In the eyes of 20th-century intellectuals industrial society seemed to have over-reached itself and was preparing its own destruction, as it is reflected in Yeats’s poems (6.12 in your textbook). America and the Soviet Union inspired the hopes and designs of utopian experiments, but they could inspire anti-utopia as well. Huxley’s Brave New World (1932) (TB 61-62) drew largely upon American practices for its picture of a benighted future world, sunk in consumerism.

Orwell’s Animal Farm (1945) and Nineteen Eighty-Four (1949) (6.19 in your textbook) were the precise and passionate expression of the writer’s bitter feelings about the failure of a socialist utopia in the Soviet Union. However in these novels utopia and anti-utopia flow into and out of each other in intricate patterns of affirmation mixed with bleak pessimism.

The 1950s proclaimed “the end of ideology”; in the new utopian conception science and technology played a major role to which fears about nuclear war were the persistent anti-utopian undercurrent. Horror of the present and fear of the future came to writers such as William Golding (Direction 2 - Direction 3) who, in Lord of the Flies, expressed his view of the thinness of the protective civilised layer keeping man from barbarism and the brutal annihilation of his kind.

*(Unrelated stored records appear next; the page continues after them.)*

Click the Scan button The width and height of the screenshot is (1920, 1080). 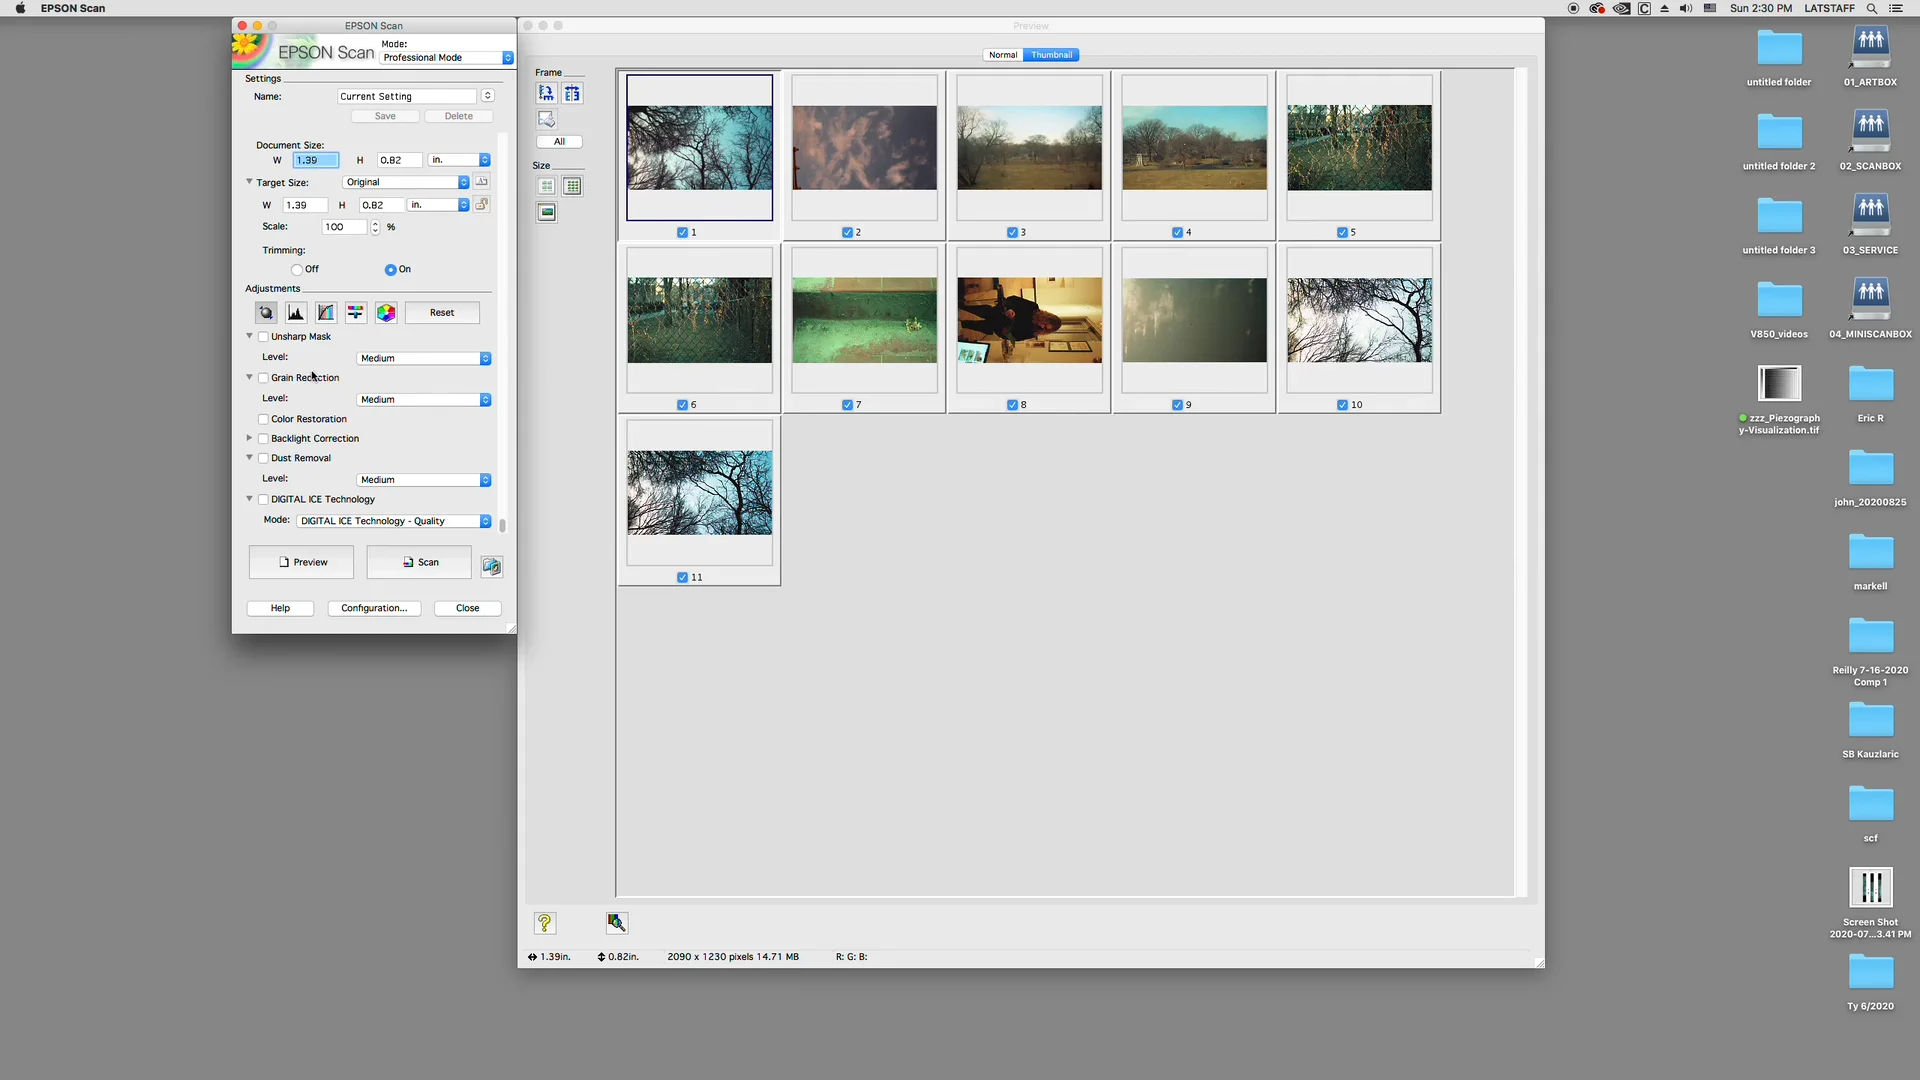coord(419,562)
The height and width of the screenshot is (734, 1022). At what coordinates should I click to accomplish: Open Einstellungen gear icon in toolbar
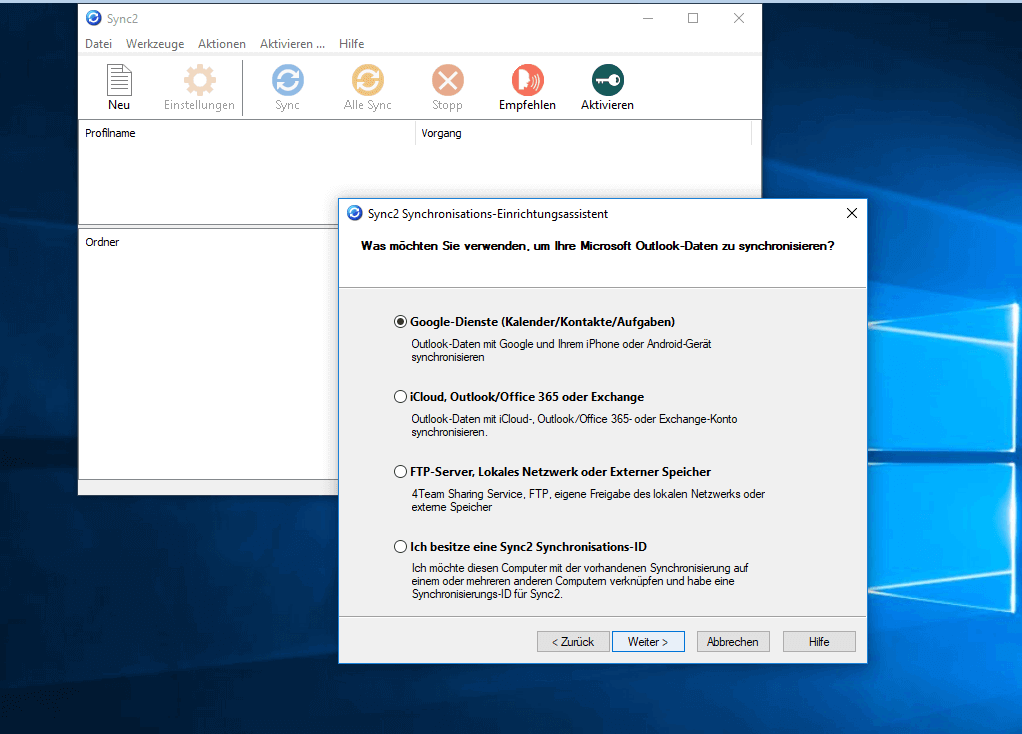(199, 81)
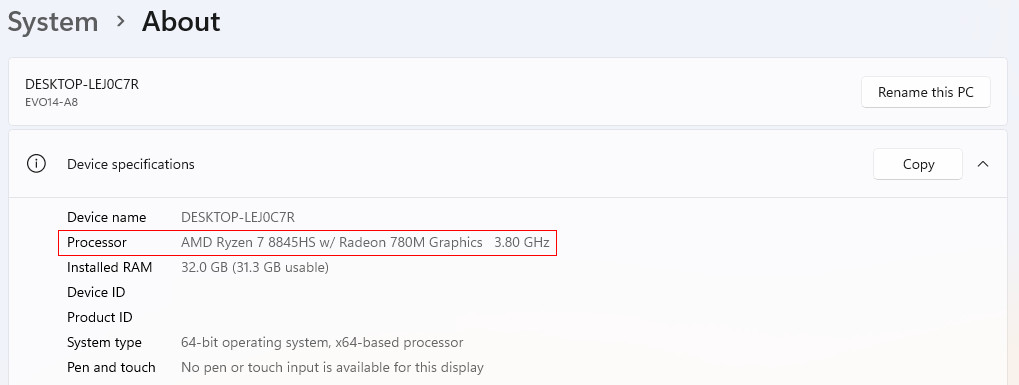Select the Processor row label

tap(97, 243)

The utopian current in the 1960s flowed largely within a tide of technological optimism. The complaint was not against technology itself, but against its abuse: its restricted and perverted uses, its employment in the service of war and repression. Especially the technology of television and hi-fi was an essential part of the counter-culture. Ray Bradbury’s Fahrenheit 451 (Direction 4 - Direction 5) is a dystopia where books are burnt by the state and literacy is going to disappear.

Kazuo Ishiguro’s novel Never Let Me Go (Direction 6 - Direction 7) is set in an alternate Britain in the late 1990s. The book is a restless creation of a dystopian world where the characters are clones created to donate organs. The novel deals with the progressive loss of hope in a world where the characters are pushed against the limits of their environment but eventually rationalise and adapt to them.